ということは、「GOOD MORNING SATELLITE」は世に出なかった可能性もかなりあったということですね?

MORRIE
そうなんです。僕は知らないんですけど、シューマッハが勝利するとあの曲のインスト版が流れたらしいですね。

『ZERO』のボツ曲のデモの中には秀逸なものが他にもあるのかもしれないですよ。

MORRIE
解散したあと、僕とYOUちゃんは同じくらいの時期にソロアルバムを作ったんです。『PSYCHICAL ISLAND』(1990年9月発表)というYOUちゃんの1stアルバムで彼は自分でも結構歌っていたんですけど、『ZERO』のボツ曲が入っていましたね。“それ、俺のメロディーやん!”って、びっくりしました(笑)。「I Only Believe in Demons」とかですね。

どこかに眠っているボツ曲が気になります。“リリースしてほしい”みたいな声があがると思いますよ。

MORRIE
いやぁ、メンバーがみんな死んでからじゃないですか?(笑) どんな曲だったか忘れちゃいましたけど。曲って時代性との兼ね合いがあるから、そこが難しいんですよ。当時のことが分からない若い世代は曲の良さだけで自然に聴けるだろうし、それはそれでいいんですけど。

『ZERO』に収録された曲の中から挙げるならば、「So Sweet So Lonely」は今のリスナーが“いい曲!”という反応をするでしょうね。

MORRIE
あのアルバムで一番好きじゃない曲です。
“CRAZY”COOL-JOE
あっ、そう?(笑) 俺は嫌いじゃないけどなぁ。
MORRIE
まぁ、僕のソロでもやっていますけどね(笑)。人気があるのは分かります。メジャー感がありますし。でも、付点8分ですし(笑)、あのコード進行も簡単に言うとU2っぽいじゃないですか。メロディーはまったく違いますけど。

「Serafine」はファンからの圧倒的な支持がありますよね?

MORRIE
たぶん一番人気があると思いますね。
“CRAZY”COOL-JOE
俺も好きと言えば好きだなぁ。これもUKニューウェイブと言えばUKニューウェイブなんやけどね。
MORRIE
『ZERO』の曲は全体的にものすごくシンプルですね。ダビングも少ないし、ロンドンでレコーディングしましたけど、すぐに終わっちゃった記憶があります。

多彩なアイディアや手法が花開いた作品ですね。

MORRIE
花開いたというよりも破れかぶれ的なとことがあったんです。
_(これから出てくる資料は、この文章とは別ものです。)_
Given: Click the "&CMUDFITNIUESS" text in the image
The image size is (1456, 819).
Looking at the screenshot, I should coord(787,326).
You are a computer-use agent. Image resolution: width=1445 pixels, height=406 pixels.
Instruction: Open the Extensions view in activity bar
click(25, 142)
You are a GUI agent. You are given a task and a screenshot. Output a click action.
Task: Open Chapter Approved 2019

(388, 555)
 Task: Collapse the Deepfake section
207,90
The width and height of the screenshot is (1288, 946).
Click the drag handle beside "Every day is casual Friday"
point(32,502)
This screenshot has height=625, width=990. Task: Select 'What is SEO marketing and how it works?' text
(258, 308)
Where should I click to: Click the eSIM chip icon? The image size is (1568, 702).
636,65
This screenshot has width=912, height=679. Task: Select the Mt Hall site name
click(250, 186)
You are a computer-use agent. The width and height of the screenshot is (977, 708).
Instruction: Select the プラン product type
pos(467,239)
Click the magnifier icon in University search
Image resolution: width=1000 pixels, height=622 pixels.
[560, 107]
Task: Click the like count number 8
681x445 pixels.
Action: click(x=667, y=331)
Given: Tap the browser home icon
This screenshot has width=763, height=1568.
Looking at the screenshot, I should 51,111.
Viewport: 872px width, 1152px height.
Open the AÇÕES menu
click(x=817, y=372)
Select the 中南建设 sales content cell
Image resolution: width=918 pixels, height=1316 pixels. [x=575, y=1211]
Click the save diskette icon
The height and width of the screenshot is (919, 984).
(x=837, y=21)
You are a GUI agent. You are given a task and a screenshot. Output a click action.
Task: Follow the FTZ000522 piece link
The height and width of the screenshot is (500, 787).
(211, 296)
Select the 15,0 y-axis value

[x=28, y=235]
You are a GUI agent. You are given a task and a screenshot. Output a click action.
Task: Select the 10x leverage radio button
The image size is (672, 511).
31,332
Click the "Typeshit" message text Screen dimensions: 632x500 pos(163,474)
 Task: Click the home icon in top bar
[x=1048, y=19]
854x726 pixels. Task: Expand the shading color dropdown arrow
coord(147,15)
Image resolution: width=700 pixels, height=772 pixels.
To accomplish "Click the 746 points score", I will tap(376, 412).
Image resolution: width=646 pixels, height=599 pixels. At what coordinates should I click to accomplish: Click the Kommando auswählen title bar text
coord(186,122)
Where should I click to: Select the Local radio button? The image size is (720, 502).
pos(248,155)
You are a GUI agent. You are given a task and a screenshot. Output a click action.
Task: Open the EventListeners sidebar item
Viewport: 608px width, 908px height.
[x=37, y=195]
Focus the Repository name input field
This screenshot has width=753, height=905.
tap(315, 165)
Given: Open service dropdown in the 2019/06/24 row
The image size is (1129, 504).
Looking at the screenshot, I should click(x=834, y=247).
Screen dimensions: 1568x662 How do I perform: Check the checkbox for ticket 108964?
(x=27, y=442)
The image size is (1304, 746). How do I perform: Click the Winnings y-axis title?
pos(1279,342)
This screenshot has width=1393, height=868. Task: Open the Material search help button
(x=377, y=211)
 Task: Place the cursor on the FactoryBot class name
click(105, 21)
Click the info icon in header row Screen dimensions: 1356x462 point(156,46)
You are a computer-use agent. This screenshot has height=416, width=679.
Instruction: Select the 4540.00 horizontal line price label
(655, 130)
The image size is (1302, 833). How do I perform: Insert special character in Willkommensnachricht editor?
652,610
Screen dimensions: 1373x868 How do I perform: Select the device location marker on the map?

“これで最後じゃないかな?”っていう感じがあったので。MINATOはその前から“辞めたい”と言っていたし、“誰かが辞めたら解散かな?”みたいな気はしていた。そういうのがあったから、“極端にやっちゃおうぜ”みたいな気持ちがあったように思います。
“CRAZY”COOL-JOE
俺はそんなに意識はしていなかったかな? むしろ、“次どうする?”っていうような感じはあった気がするけどね。MINATOはDEAD ENDをやって良かったとは言うてるし。まぁ、この時はこの時で楽しくできたからいいと思う。

解散の予兆はMINATOさんが辞めたいとおっしゃっていたこと以外に、何かありました?

MORRIE
なんかバンド内の感じなんですよ。YOUちゃんは『ZERO』用に作った曲がかなりボツになったりして、僕の記憶ではそれでちょっとやる気をなくしたようなところがあった気がしますね。『shámbara』であそこまで来て、次でもっとガーン!って行ってほしかったんですけど、引いちゃったみたいなところがあって。

『ZERO』のタイミングでレコード会社を移籍しましたよね?

MORRIE
はい。レコード会社を移籍して、宣伝にも力を入れてくれたんですけどね。自分は一般誌のインタビューも受けて、『anan』にも記事が載ったりしましたから。でも、バンドの雰囲気は“いくぜ!”みたいな感じじゃなかったんです。それである日突然“もうやめようか?”と言ったら、みんなも“やめる”って言い出して、“あぁ、やっぱりな”みたいな。